[Stored items]
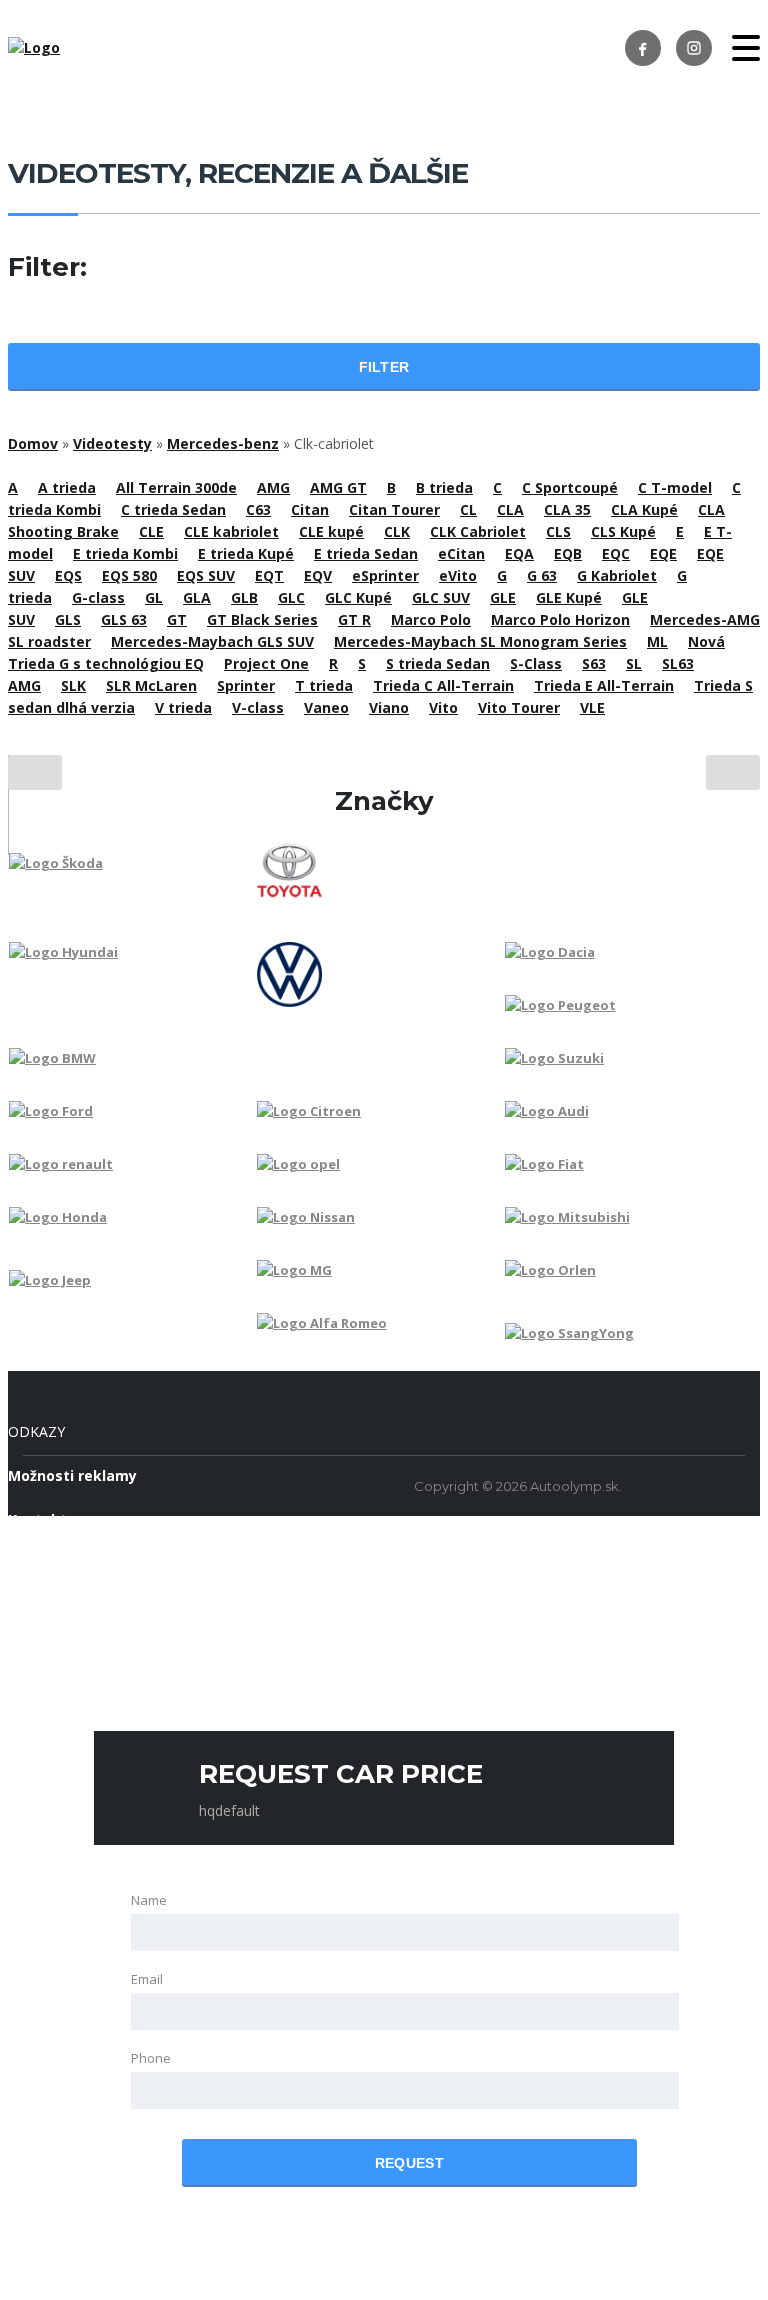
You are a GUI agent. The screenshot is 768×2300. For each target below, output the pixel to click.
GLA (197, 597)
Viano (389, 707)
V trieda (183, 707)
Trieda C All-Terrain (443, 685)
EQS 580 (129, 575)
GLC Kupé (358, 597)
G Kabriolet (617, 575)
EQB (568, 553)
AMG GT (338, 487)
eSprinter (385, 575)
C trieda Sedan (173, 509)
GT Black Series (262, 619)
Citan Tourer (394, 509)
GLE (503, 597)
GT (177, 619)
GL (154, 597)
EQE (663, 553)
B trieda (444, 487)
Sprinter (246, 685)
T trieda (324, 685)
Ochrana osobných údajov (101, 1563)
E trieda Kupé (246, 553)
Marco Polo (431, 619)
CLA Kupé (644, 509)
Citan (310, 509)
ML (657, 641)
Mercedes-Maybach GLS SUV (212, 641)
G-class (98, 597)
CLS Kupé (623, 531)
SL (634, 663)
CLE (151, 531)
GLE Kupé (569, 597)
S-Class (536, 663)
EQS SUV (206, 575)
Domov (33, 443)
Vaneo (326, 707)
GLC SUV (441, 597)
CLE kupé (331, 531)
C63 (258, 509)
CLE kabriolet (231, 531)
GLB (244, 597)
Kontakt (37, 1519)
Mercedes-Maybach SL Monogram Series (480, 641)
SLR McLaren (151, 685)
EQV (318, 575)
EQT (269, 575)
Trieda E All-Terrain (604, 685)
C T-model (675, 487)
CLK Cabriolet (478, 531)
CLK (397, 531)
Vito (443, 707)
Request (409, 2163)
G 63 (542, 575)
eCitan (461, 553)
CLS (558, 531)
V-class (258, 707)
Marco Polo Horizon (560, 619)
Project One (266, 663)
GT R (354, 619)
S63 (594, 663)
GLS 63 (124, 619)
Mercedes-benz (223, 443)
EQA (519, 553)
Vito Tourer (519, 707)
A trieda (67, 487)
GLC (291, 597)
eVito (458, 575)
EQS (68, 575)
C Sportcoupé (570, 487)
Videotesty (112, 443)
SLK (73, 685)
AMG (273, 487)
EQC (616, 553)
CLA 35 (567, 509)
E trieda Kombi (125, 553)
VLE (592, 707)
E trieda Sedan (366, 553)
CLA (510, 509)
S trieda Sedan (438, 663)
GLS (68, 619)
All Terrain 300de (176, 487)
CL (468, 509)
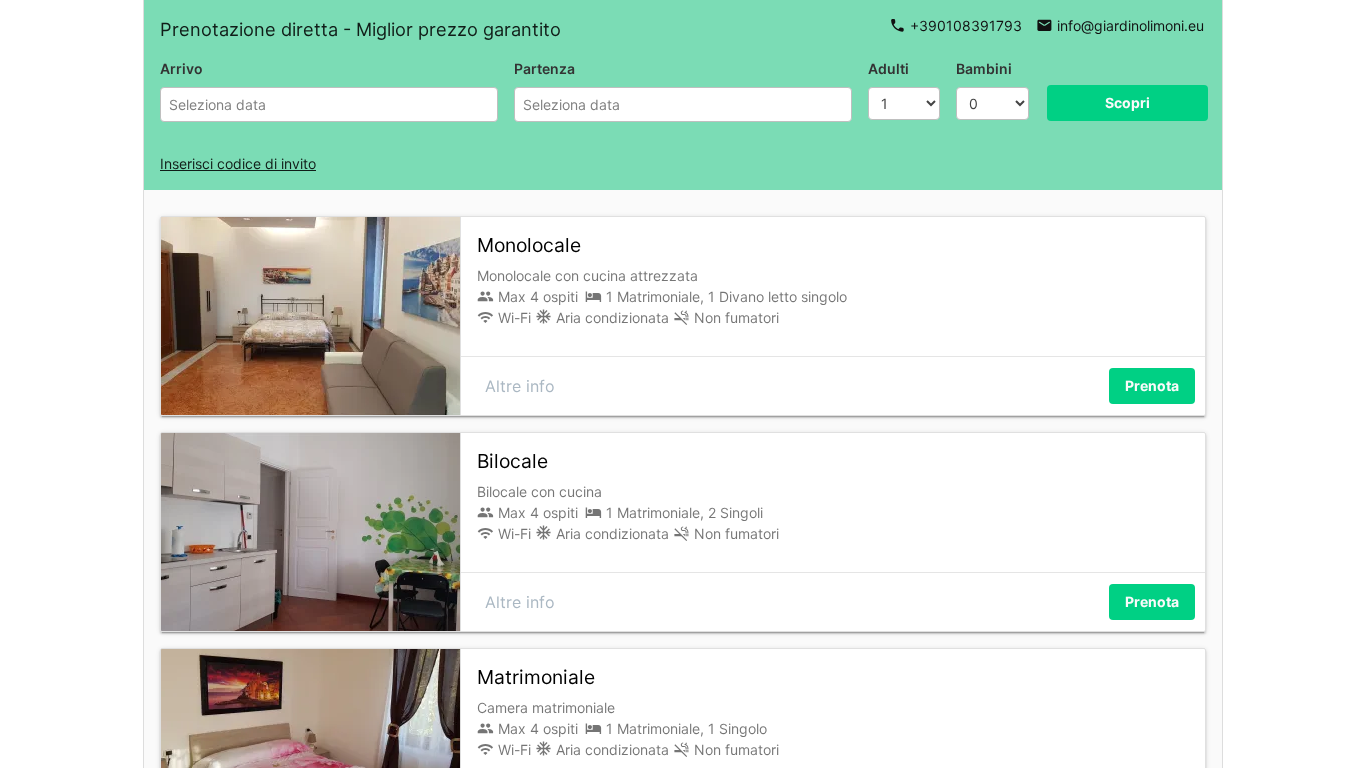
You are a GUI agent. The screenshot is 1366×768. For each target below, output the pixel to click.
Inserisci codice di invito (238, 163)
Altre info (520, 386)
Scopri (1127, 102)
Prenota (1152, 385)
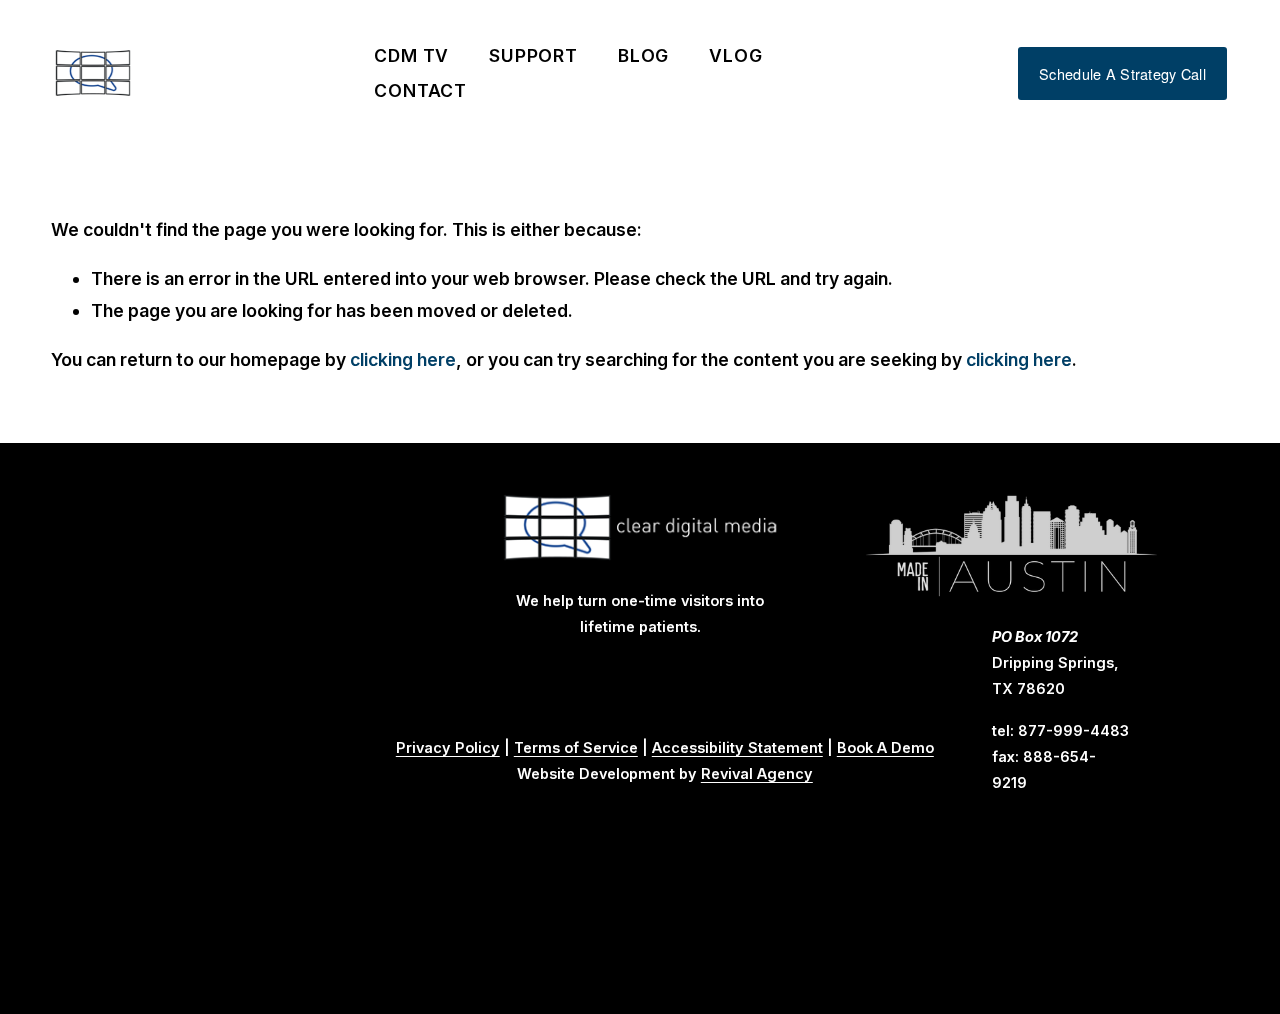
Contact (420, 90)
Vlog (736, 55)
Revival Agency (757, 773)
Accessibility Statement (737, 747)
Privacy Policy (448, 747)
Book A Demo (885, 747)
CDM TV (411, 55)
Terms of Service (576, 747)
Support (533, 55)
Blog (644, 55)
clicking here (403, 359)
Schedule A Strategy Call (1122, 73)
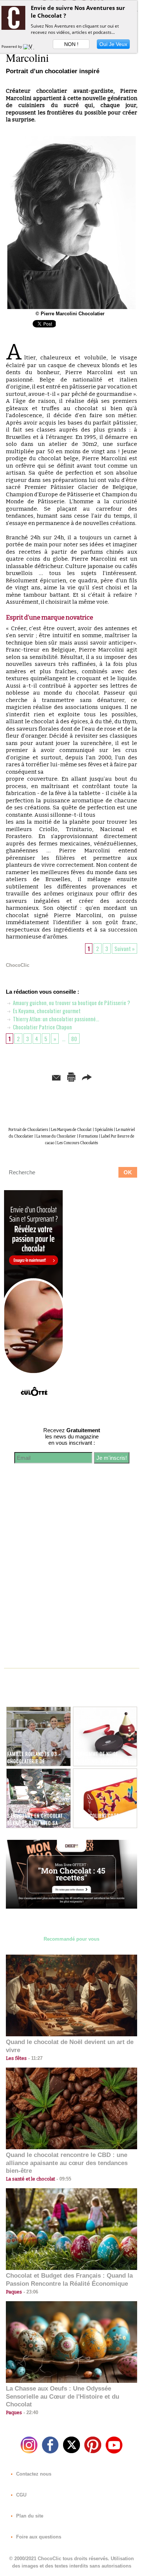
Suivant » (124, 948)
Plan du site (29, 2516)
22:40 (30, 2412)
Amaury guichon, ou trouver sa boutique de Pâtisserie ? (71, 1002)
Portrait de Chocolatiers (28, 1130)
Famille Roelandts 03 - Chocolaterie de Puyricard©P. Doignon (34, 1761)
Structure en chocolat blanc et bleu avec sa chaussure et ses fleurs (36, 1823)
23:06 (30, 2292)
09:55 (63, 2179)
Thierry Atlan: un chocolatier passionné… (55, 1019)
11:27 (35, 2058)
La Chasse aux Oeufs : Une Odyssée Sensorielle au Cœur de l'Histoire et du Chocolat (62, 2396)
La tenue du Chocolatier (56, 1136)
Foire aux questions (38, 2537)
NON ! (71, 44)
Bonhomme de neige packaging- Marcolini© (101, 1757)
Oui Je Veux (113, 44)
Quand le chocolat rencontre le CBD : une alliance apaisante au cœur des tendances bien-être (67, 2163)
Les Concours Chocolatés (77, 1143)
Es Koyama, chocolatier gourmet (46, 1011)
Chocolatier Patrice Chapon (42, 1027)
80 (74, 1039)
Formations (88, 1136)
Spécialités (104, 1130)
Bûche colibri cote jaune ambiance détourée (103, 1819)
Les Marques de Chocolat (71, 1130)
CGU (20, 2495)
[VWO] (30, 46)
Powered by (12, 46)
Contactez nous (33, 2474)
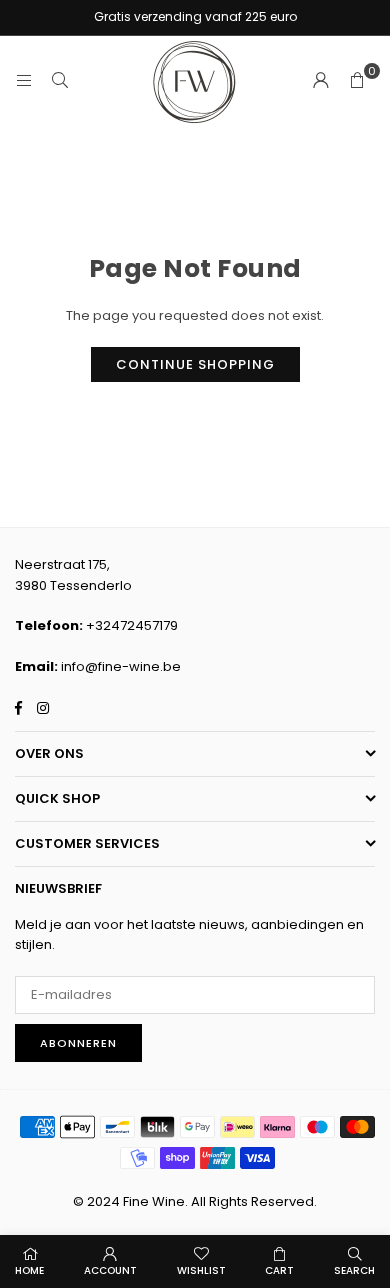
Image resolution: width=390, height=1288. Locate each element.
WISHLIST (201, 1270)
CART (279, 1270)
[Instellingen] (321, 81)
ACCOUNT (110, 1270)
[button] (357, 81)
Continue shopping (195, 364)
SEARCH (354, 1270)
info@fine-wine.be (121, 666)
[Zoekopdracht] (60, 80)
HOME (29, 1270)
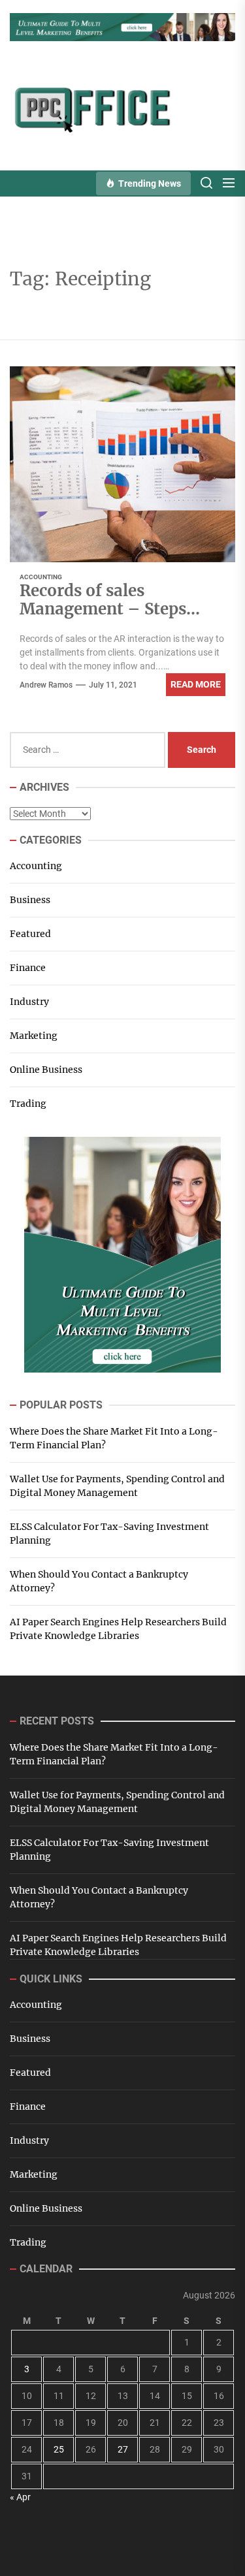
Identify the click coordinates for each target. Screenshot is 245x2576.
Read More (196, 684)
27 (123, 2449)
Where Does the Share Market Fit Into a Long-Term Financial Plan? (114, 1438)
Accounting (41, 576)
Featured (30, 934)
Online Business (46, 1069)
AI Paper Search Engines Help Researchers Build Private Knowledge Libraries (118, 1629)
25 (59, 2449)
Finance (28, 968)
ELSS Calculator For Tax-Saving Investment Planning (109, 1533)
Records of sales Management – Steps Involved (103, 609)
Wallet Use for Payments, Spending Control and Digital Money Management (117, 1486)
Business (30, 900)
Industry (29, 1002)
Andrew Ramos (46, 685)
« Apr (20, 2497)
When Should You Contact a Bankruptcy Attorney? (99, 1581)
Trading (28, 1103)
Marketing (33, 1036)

- ABOUT THIS TASK: Out of the data above, set down the lines from the one with "Identify the click" to the one with "Online Business (46, 1069)", both included, exactly as written and with no additions.

- WRITTEN ANSWER:
Identify the click coordinates for each target. Screenshot is 245x2576.
Read More (196, 684)
27 (123, 2449)
Where Does the Share Market Fit Into a Long-Term Financial Plan? (114, 1438)
Accounting (41, 576)
Featured (30, 934)
Online Business (46, 1069)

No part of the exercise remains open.